Task requirements
All that should be output is the block of lines below from the line with "Screen dimensions: 648x533" to the line with "Open the list", both included, exactly as written.

Dataset records
== Segment start ==
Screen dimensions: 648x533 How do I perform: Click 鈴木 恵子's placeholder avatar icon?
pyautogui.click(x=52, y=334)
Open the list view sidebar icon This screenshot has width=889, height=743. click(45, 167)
== Segment end ==
== Segment start ==
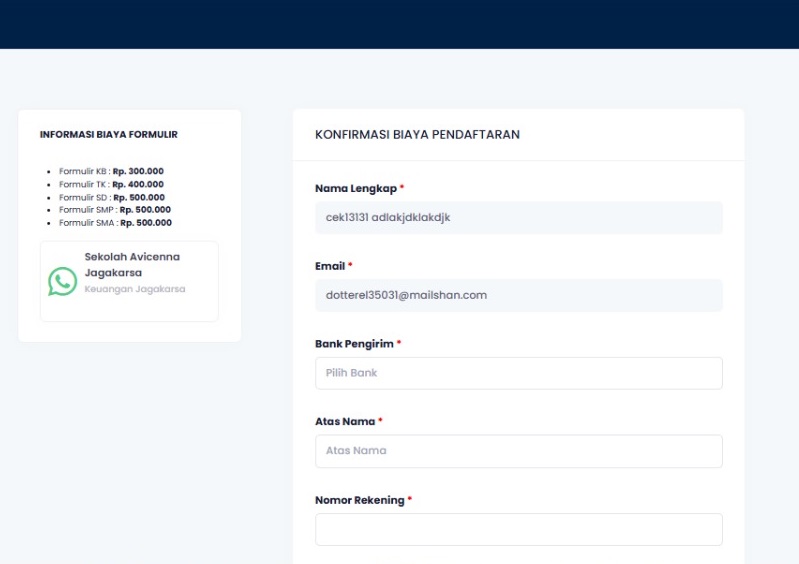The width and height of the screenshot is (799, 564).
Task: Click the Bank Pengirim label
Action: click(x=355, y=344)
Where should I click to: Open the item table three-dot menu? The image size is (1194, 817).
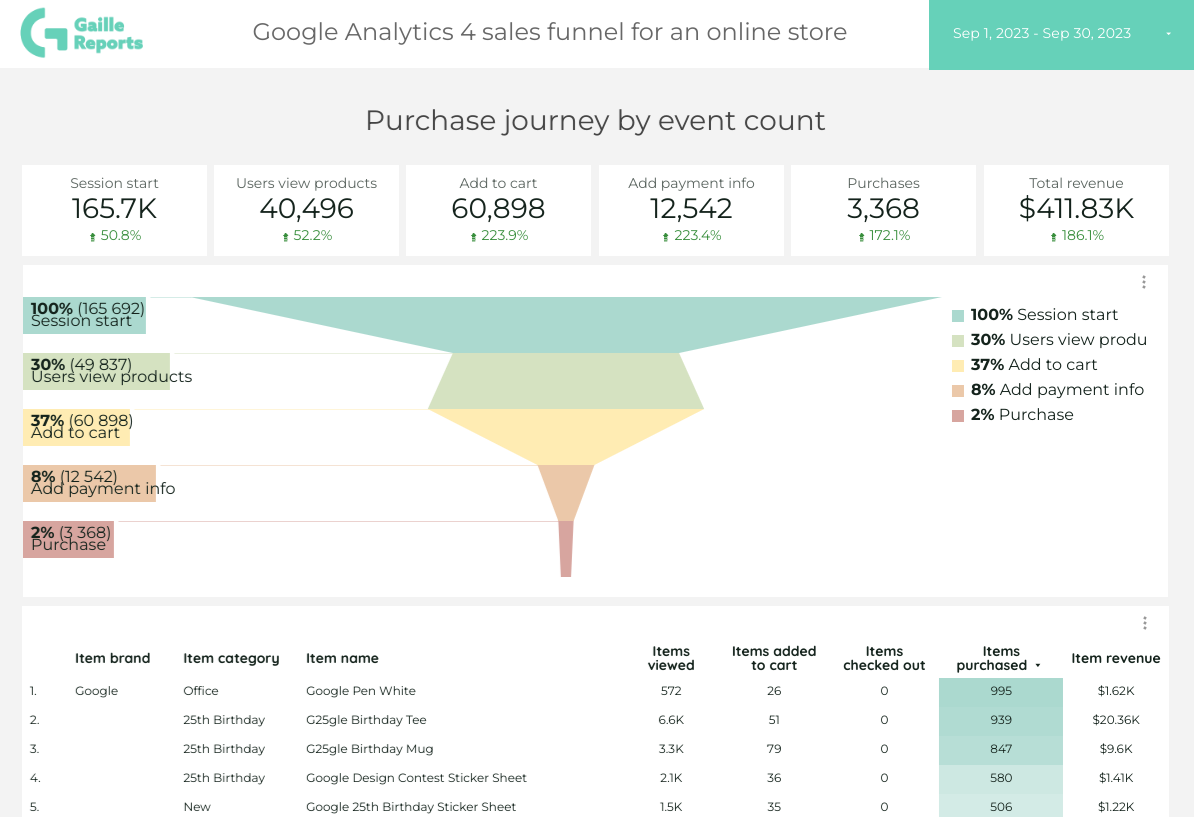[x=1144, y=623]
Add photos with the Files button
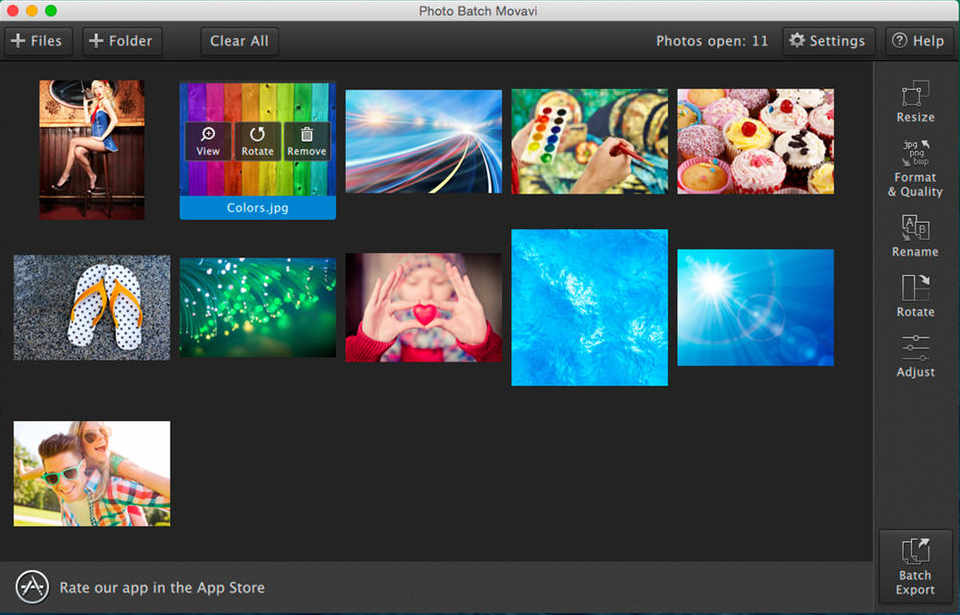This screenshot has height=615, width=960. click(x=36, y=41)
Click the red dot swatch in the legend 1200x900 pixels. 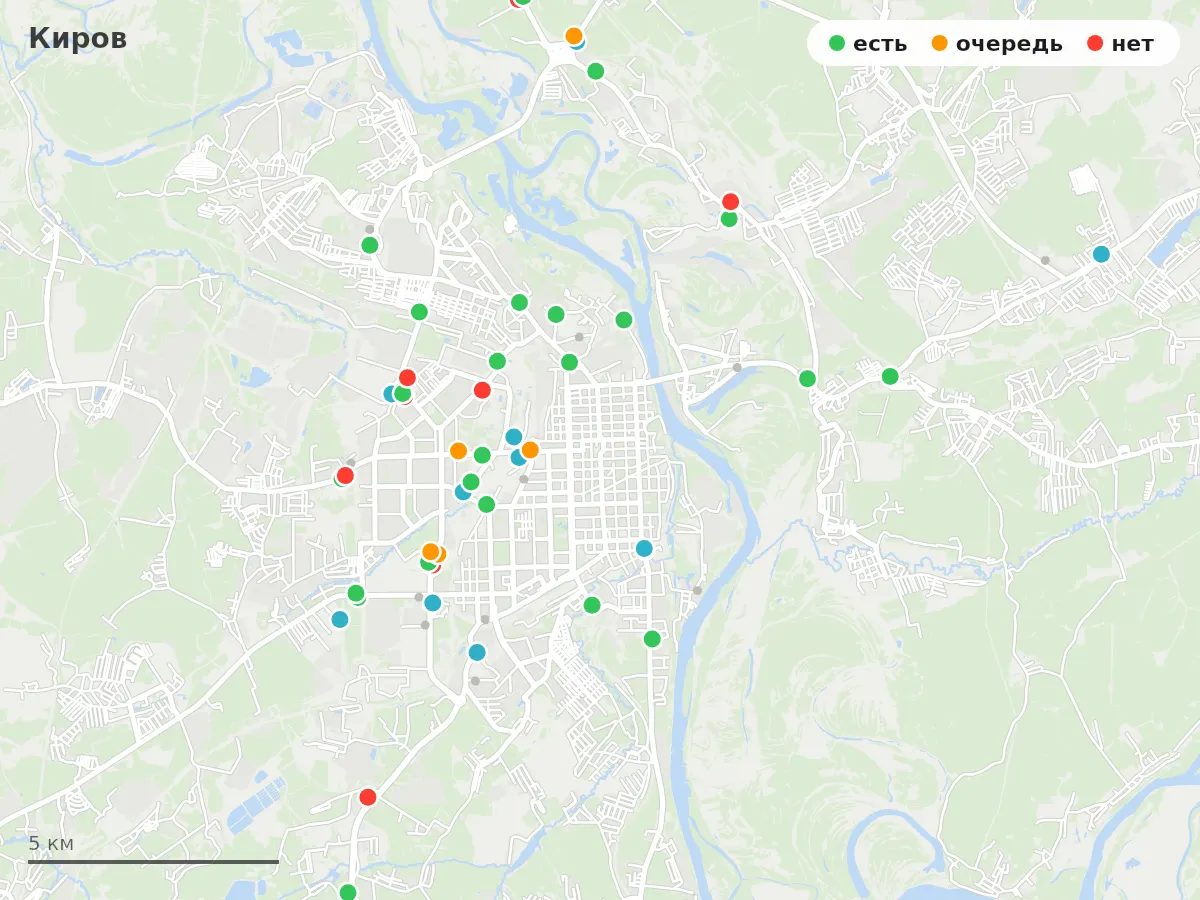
== Segment end ==
Exercise response
Screen dimensions: 648x533 How do I perform: Click 鈴木 恵子's placeholder avatar icon?
pyautogui.click(x=52, y=334)
Open the list view sidebar icon This screenshot has width=889, height=743. click(45, 167)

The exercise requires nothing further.